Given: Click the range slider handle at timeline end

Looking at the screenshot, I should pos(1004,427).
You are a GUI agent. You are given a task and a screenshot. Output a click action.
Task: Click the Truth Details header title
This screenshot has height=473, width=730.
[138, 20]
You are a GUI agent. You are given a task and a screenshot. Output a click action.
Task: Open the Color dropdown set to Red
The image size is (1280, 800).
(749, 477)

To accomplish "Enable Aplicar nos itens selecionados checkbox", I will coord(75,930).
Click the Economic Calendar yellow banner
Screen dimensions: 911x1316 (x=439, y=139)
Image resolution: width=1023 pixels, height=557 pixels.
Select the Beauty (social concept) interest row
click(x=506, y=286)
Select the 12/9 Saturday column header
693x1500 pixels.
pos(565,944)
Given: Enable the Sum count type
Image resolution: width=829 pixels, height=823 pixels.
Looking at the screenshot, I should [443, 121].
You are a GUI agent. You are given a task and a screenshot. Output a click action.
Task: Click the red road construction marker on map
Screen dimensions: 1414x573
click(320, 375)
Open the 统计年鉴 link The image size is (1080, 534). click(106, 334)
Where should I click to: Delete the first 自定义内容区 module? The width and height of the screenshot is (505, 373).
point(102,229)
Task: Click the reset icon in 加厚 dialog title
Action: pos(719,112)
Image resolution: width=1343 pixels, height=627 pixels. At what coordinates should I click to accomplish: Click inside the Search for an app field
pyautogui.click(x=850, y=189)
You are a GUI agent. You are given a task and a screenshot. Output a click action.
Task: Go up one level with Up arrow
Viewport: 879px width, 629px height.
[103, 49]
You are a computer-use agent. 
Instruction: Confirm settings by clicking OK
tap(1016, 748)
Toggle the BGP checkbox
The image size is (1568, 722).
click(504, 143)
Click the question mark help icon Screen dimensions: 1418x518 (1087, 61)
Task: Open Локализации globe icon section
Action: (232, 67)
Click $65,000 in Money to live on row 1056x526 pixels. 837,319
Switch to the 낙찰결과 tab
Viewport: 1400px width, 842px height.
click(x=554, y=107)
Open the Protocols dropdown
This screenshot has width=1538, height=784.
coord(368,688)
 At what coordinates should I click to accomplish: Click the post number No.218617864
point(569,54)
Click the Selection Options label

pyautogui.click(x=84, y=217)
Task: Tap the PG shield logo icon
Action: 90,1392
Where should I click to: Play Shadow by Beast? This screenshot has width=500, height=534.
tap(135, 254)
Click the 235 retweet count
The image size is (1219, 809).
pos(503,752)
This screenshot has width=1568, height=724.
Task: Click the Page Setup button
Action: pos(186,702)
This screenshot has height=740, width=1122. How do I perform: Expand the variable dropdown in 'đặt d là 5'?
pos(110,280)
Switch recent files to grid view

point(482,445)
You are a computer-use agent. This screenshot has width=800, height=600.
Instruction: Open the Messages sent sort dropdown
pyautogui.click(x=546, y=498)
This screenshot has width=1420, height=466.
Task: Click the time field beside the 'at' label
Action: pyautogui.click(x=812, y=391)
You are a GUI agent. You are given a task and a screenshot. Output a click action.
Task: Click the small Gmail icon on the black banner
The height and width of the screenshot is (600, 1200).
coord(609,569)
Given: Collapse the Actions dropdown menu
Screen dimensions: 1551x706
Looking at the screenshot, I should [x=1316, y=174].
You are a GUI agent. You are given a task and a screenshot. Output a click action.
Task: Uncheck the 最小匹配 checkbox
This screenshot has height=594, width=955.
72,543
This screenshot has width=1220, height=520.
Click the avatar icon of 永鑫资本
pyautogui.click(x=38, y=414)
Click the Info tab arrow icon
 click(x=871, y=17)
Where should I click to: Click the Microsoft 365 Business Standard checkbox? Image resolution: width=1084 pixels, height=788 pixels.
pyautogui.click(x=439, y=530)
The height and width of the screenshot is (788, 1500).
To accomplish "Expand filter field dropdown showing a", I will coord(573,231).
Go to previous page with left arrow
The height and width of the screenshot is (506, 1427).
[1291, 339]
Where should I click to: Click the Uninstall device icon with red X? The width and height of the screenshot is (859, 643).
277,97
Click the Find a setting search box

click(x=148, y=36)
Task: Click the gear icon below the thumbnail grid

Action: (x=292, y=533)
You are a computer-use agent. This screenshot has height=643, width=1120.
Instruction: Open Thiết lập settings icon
== == ==
Copy the entries word for word. Leave nothing out.

[RESPONSE TO THE TASK]:
Given: Click the range slider handle at timeline end

Looking at the screenshot, I should pos(1004,427).
You are a GUI agent. You are given a task and a screenshot. Output a click action.
Task: Click the Truth Details header title
This screenshot has height=473, width=730.
[138, 20]
You are a GUI agent. You are given a task and a screenshot. Output a click action.
Task: Open the Color dropdown set to Red
The image size is (1280, 800).
(749, 477)

To accomplish "Enable Aplicar nos itens selecionados checkbox", I will coord(75,930).
Click the Economic Calendar yellow banner
Screen dimensions: 911x1316 (x=439, y=139)
Image resolution: width=1023 pixels, height=557 pixels.
Select the Beauty (social concept) interest row
click(x=506, y=286)
Select the 12/9 Saturday column header
693x1500 pixels.
pos(565,944)
Given: Enable the Sum count type
Image resolution: width=829 pixels, height=823 pixels.
Looking at the screenshot, I should [443, 121].
You are a GUI agent. You are given a task and a screenshot. Output a click action.
Task: Click the red road construction marker on map
Screen dimensions: 1414x573
click(320, 375)
Open the 统计年鉴 link The image size is (1080, 534). click(106, 334)
Where should I click to: Delete the first 自定义内容区 module? The width and height of the screenshot is (505, 373).
point(102,229)
Task: Click the reset icon in 加厚 dialog title
Action: pos(719,112)
Image resolution: width=1343 pixels, height=627 pixels. At what coordinates should I click to accomplish: Click inside the Search for an app field
pyautogui.click(x=850, y=189)
You are a GUI agent. You are given a task and a screenshot. Output a click action.
Task: Go up one level with Up arrow
Viewport: 879px width, 629px height.
[103, 49]
You are a computer-use agent. 
Instruction: Confirm settings by clicking OK
tap(1016, 748)
Toggle the BGP checkbox
The image size is (1568, 722).
click(504, 143)
Click the question mark help icon Screen dimensions: 1418x518 (1087, 61)
Task: Open Локализации globe icon section
Action: (232, 67)
Click $65,000 in Money to live on row 1056x526 pixels. 837,319
Switch to the 낙찰결과 tab
Viewport: 1400px width, 842px height.
click(x=554, y=107)
Open the Protocols dropdown
This screenshot has width=1538, height=784.
coord(368,688)
 At what coordinates should I click to accomplish: Click the post number No.218617864
point(569,54)
Click the Selection Options label

pyautogui.click(x=84, y=217)
Task: Tap the PG shield logo icon
Action: 90,1392
Where should I click to: Play Shadow by Beast? This screenshot has width=500, height=534.
tap(135, 254)
Click the 235 retweet count
The image size is (1219, 809).
pos(503,752)
This screenshot has width=1568, height=724.
Task: Click the Page Setup button
Action: pos(186,702)
This screenshot has height=740, width=1122. How do I perform: Expand the variable dropdown in 'đặt d là 5'?
pos(110,280)
Switch recent files to grid view

point(482,445)
You are a computer-use agent. This screenshot has width=800, height=600.
Instruction: Open the Messages sent sort dropdown
pyautogui.click(x=546, y=498)
This screenshot has width=1420, height=466.
Task: Click the time field beside the 'at' label
Action: pyautogui.click(x=812, y=391)
You are a GUI agent. You are given a task and a screenshot. Output a click action.
Task: Click the small Gmail icon on the black banner
The height and width of the screenshot is (600, 1200).
coord(609,569)
Given: Collapse the Actions dropdown menu
Screen dimensions: 1551x706
Looking at the screenshot, I should [x=1316, y=174].
You are a GUI agent. You are given a task and a screenshot. Output a click action.
Task: Uncheck the 最小匹配 checkbox
This screenshot has height=594, width=955.
72,543
This screenshot has width=1220, height=520.
Click the avatar icon of 永鑫资本
pyautogui.click(x=38, y=414)
Click the Info tab arrow icon
 click(x=871, y=17)
Where should I click to: Click the Microsoft 365 Business Standard checkbox? Image resolution: width=1084 pixels, height=788 pixels.
pyautogui.click(x=439, y=530)
The height and width of the screenshot is (788, 1500).
To accomplish "Expand filter field dropdown showing a", I will coord(573,231).
Go to previous page with left arrow
The height and width of the screenshot is (506, 1427).
[1291, 339]
Where should I click to: Click the Uninstall device icon with red X? The width and height of the screenshot is (859, 643).
277,97
Click the Find a setting search box

click(x=148, y=36)
Task: Click the gear icon below the thumbnail grid

Action: (x=292, y=533)
You are a computer-use agent. This screenshot has height=643, width=1120.
Instruction: Open Thiết lập settings icon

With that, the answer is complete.